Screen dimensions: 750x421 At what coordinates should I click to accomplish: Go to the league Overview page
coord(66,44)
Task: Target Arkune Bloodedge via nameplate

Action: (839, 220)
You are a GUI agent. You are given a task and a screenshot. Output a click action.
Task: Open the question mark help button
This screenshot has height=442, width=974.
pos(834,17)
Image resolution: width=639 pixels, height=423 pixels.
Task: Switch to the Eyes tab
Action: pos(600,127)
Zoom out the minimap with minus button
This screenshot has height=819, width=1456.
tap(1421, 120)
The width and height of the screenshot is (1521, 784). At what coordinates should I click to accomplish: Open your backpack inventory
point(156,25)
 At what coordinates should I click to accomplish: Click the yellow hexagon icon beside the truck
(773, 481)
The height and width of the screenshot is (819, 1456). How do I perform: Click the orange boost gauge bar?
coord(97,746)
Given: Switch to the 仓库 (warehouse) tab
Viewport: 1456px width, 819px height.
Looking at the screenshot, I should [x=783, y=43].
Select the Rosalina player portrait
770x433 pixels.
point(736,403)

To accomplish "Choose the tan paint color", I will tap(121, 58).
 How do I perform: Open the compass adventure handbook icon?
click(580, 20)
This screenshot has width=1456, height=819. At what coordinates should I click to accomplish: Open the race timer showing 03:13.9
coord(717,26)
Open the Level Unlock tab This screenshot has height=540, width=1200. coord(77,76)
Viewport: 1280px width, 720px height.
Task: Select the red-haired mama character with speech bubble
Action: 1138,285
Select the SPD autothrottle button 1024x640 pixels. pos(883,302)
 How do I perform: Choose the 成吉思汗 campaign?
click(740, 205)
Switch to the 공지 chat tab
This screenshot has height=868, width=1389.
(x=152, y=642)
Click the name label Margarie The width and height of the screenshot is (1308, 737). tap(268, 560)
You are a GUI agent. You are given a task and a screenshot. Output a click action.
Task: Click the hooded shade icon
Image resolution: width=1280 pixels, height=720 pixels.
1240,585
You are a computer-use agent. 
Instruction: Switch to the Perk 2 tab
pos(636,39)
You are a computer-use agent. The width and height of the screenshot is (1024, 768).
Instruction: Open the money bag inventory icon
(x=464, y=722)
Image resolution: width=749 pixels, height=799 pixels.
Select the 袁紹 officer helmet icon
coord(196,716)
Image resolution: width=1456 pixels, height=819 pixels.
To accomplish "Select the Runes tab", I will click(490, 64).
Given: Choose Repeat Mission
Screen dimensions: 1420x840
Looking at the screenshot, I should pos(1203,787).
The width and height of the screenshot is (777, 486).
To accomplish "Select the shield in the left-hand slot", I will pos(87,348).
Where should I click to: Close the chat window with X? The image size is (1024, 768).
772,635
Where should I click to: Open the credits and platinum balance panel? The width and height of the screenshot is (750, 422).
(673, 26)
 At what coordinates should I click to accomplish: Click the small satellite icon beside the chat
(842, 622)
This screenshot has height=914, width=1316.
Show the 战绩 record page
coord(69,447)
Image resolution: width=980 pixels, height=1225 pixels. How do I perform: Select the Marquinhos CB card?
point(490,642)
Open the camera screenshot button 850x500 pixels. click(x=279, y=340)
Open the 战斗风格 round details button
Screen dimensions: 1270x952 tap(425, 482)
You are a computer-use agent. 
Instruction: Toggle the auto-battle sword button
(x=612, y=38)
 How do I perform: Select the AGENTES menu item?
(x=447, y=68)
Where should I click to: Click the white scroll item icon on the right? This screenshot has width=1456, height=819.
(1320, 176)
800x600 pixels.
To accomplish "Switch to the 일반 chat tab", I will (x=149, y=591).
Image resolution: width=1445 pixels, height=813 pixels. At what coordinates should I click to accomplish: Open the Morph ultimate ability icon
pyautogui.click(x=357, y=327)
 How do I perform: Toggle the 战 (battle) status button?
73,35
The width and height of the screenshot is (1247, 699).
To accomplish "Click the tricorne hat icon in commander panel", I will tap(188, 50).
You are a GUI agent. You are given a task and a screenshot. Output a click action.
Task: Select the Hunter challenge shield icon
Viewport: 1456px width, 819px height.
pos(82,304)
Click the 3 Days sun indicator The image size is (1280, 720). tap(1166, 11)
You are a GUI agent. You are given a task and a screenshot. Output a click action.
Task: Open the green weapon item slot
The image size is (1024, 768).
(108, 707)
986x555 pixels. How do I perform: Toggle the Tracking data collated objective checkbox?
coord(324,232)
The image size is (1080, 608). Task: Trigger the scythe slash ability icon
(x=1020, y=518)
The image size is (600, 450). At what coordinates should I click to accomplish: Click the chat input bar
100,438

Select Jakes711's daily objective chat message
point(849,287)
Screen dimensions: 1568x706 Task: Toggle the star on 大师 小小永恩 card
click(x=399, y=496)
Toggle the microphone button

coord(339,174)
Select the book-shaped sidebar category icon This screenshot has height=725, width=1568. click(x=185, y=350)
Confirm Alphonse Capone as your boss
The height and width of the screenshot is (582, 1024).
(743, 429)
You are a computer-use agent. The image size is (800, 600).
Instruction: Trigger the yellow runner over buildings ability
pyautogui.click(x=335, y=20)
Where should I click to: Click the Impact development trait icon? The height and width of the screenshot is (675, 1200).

-----

STATED PROBLEM
Which lines in the entries above contain the word "with"? Locate each one and copy it in full, matching case exactly.

ANSWER FOR THIS EXERCISE
Zoom out the minimap with minus button
Task: Select the red-haired mama character with speech bubble
Where should I click to: Close the chat window with X? The image size is (1024, 768).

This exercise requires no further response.